## [Short task]
Tally the lines in the listing below that contain the string "Where". Case must match. Reply with the number only.

--- Start Given records ---

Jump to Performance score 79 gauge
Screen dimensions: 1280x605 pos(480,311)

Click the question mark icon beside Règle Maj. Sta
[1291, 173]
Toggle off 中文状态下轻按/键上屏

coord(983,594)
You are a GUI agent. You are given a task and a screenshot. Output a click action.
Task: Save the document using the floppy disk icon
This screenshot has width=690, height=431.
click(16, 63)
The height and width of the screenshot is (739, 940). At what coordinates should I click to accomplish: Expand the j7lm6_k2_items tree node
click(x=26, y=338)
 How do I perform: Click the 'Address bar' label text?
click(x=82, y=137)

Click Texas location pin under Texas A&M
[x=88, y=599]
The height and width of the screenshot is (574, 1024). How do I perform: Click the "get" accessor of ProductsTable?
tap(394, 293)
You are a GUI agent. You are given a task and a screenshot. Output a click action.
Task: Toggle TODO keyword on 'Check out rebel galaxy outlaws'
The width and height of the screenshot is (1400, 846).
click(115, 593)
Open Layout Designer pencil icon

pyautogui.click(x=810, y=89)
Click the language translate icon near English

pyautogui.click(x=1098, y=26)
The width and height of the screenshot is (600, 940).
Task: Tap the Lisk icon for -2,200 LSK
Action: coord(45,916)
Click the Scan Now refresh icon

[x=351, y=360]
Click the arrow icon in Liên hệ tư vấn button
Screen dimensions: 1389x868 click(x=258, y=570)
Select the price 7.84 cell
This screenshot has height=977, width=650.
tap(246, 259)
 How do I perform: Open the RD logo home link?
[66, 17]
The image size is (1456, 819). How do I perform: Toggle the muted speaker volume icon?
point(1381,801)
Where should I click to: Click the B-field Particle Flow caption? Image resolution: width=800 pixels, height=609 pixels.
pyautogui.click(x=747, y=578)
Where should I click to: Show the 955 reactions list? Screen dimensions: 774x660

--- End Given records ---

## [Response for this exercise]
2